Publié en ligne le 4 mars 2023 - Climat -

Le changement climatique anthropique (lié aux activités humaines) pourrait-il entraîner un effondrement de la société mondiale ou même une éventuelle extinction de l’humanité ? Dans un article récent (2 août 2022 [1]), une équipe pluridisciplinaire de chercheurs spécialistes du climat et de la gestion des risques alerte sur le manque de travaux de recherche consacrés à l’exploration des conséquences potentiellement catastrophiques du changement climatique. Il existe en effet de nombreuses raisons de craindre que le changement climatique puisse conduire à une catastrophe apocalyptique. L’analyse de ce scénario du pire permettrait de mieux s’y préparer.

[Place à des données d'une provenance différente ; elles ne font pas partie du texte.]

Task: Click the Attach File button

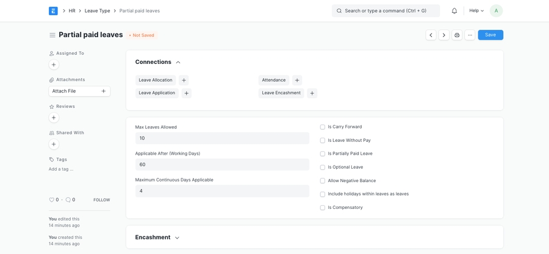Action: click(79, 91)
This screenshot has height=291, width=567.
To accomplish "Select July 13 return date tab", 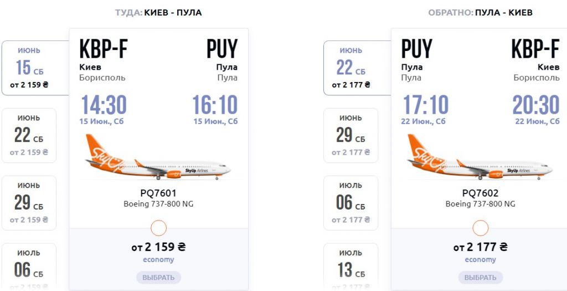I will (x=350, y=266).
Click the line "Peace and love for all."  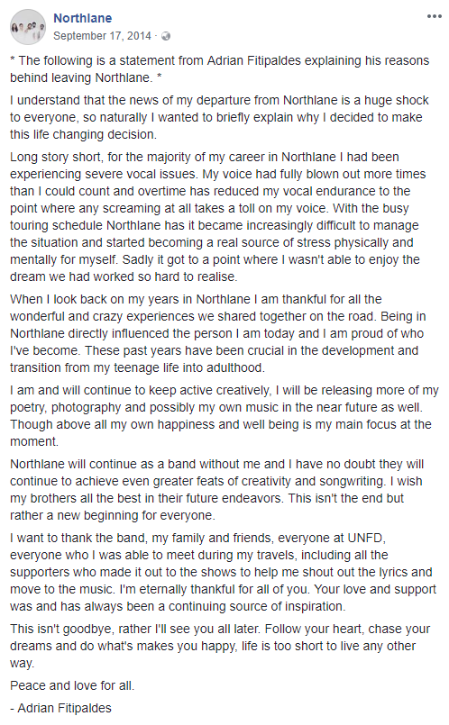pos(72,685)
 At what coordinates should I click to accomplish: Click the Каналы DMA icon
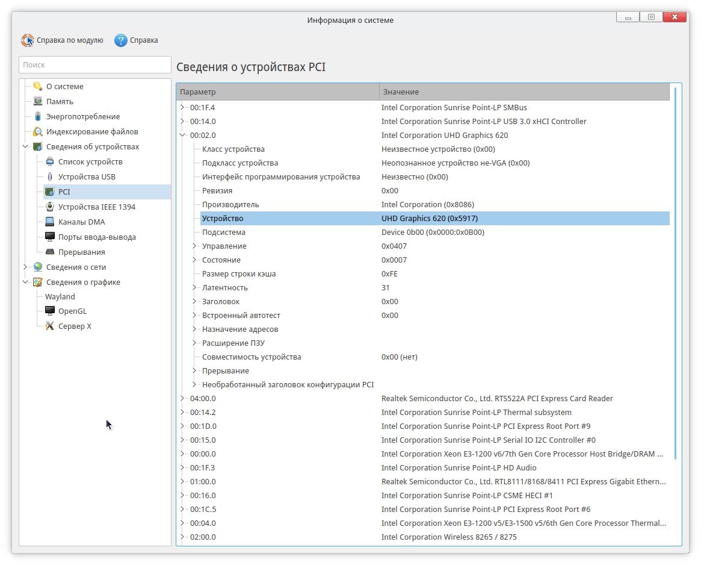[x=50, y=222]
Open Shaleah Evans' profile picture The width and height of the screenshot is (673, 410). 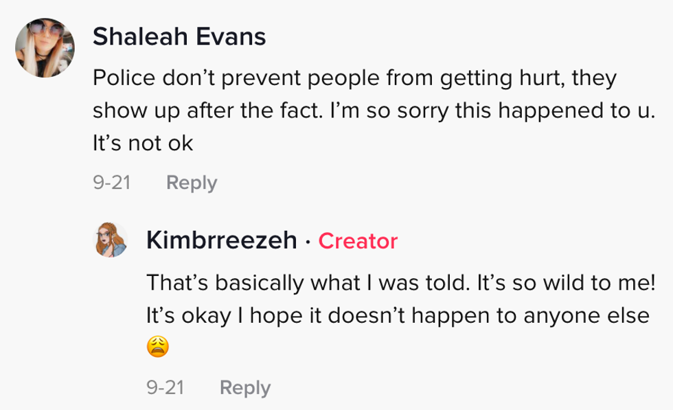[x=45, y=47]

En effet, malgré trente ans d’efforts et quelques progrès sous l’égide de la CNUCC, Convention-cadre des Nations unies sur les changements climatiques, les émissions anthropiques de gaz à effet de serre continuent à augmenter. La trajectoire actuelle des températures s’oriente sur une hausse comprise entre 2,1 et 3,9 °C en 2100. La présente étude suggère qu’on ne prête pas suffisamment attention aux impacts potentiels d’un réchauffement de 3 °C ou plus. Ses auteurs ont calculé que les zones de chaleur extrême – avec une température moyenne annuelle supérieure à 29 °C – pourraient concerner deux milliards de personnes d’ici à 2070. Or la recherche s’est focalisée sur les conséquences d’une augmentation des températures de 1,5 °C et 2,0 °C, et les études sur la répercussion ou le déclenchement de crises importantes liées au changement climatique sont rares. Ainsi, selon les auteurs, une évaluation approfondie des risques devrait tenir compte de la manière dont ils se propagent, interagissent, s’amplifient et sont aggravés par les réponses humaines. Comme le souligne le Giec, les risques climatiques deviennent de plus en plus complexes et difficiles à gérer, et se répercutent en cascade [2].

Les Quatre Cavaliers de l’Apocalypse, Viktor Vasnetsov (1848-1926)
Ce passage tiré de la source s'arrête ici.